Der Kapellmeister war mir egal. Mir war es ein Rätsel, warum ausgerechnet der Tscho ein »S« auf der Windschutzscheibe hatte. Es war fast zehn Jahre her, seit der Tscho vom Rand der Schanzengrube aus meinen Beinbruch begutachtet hatte. Aber er redete immer noch nicht mit mir. Er stand beim Chef drüben neben der Dieselsäule und rauchte, während ich die Scheibe seines Opel Kadett putzte. Mit dem Lastwagen konnte er sowieso fahren, wann er wollte, das war klar. Aber wie kam er zu einem »S« auf seinem privaten Kadett? So etwas war nicht zu verstehen. Der Tscho war ein lässiger Hund, aber sicher kein »S«-Berechtigter mit dem Kadett. Im Gegenteil. Bei Bürgermeister und Polizei war der Tscho nicht halb so gut angeschrieben wie bei der Dorfjugend. Besonders bei der weiblichen Dorfjugend. Vermutlich lag es an seiner Oberlippe, dass die Mädchen so auf ihn flogen. Wo der normale Mensch eine Falte unter der Nase hat, machte diese beim Tscho noch einen Schanzensprung auf die Oberlippe hinaus. Daher musste der Tscho nie viel reden, die Lippe allein erkundigte sich wortlos, ob man eine Watschn möchte.

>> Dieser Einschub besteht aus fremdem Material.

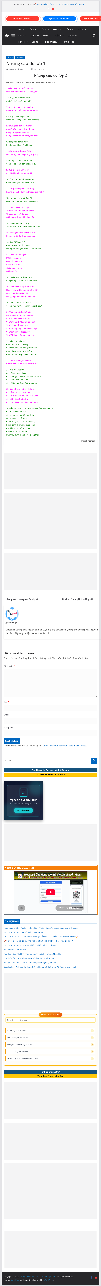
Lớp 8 (45, 35)
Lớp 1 (31, 29)
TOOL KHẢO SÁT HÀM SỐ (22, 18)
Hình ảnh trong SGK (50, 1071)
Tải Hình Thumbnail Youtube (50, 774)
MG (19, 29)
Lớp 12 (35, 42)
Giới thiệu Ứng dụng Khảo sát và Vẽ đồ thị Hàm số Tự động (29, 958)
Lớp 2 (43, 29)
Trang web (9, 727)
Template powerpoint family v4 (22, 599)
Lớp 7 (33, 35)
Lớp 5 (80, 29)
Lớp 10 (71, 35)
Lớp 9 (58, 35)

Aber das war noch lange kein Grund für ein »S«. Ich vermutete ein ungenehmigtes »S«. Dem Tscho war das zuzutrauen. Der hat schon mehrmals Bekanntschaft mit der Polizei gemacht. Einmal haben sie ihn sogar ohne Nummerntafel erwischt. Als er vom Schrottplatz eine Ersatzteilruine mit lautem Geschepper und unter Verlust von Auspuff und Stoßstange zu seiner Garage überstellte, erklärte er ihnen frech, dass sich für die paar Kilometer ein Kennzeichen nicht auszahlte. Die Polizei hat noch einmal beide Augen zugedrückt. Mich haben sie zahlen lassen wegen dem Fahrradlicht. Ein Tscho kam mit der Nummerntafel davon. Aber ich fragte mich, was passieren würde, wenn sie ihn mit der unberechtigten Sondergenehmigung schnappten. Das war nämlich Dokumentenfälschung, hatte ich gehört.

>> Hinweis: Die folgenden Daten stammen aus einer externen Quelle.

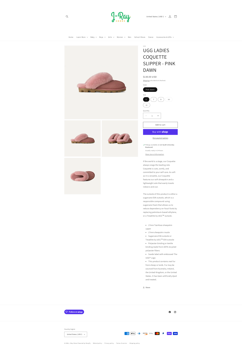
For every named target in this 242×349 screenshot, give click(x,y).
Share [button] (148, 287)
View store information (154, 154)
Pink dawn (150, 89)
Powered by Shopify (84, 343)
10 (170, 100)
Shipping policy (134, 343)
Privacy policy (109, 343)
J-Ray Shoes (73, 343)
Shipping (146, 80)
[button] (67, 16)
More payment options (160, 138)
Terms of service (121, 343)
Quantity (146, 111)
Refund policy (97, 343)
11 (146, 105)
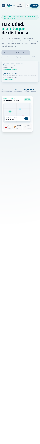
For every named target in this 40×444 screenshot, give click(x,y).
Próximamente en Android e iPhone (15, 53)
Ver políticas (19, 5)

Links vom »Rauchen strengstens verboten«-Schild rauchte der Tscho, rechts vom »Rauchen strengstens verboten«Schild rauchte der Chef. Dass sie beim Reden in meine Richtung schauten, hieß nicht, dass sie mich sahen. Sie blickten in die Ferne hinter mir – wahrscheinlich nach Teheran. Oder zu den Touristinnen, die aus nicht ganz so fernen Ländern anreisten, um sich vom Tscho vögeln zu lassen. Obwohl es bei laufender Pumpe aussichtslos war, das Gespräch der beiden zu hören, konzentrierte ich mich so darauf, dass mir das Wasser auf der Scheibe einfror.

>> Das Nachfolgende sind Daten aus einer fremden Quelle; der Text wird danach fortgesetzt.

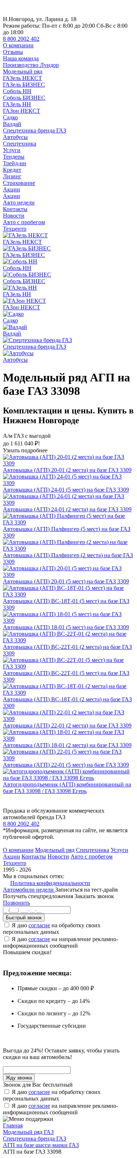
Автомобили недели (29, 890)
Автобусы (15, 137)
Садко (10, 117)
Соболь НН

Jetzt durfte ich wieder mit dem Abeisen beginnen und mit dem widerlichen Herumkratzen. Auf der ganzen Scheibe hatte sich eine undurchsichtige Eisschicht gebildet, nur nicht über dem »Di« und dem »S« vom Tscho, als hätte sich dort durch die kriminelle Energie der falschen Sondergenehmigung die Wärme gestaut. Über solche Zusammenhänge dachte ich viel nach.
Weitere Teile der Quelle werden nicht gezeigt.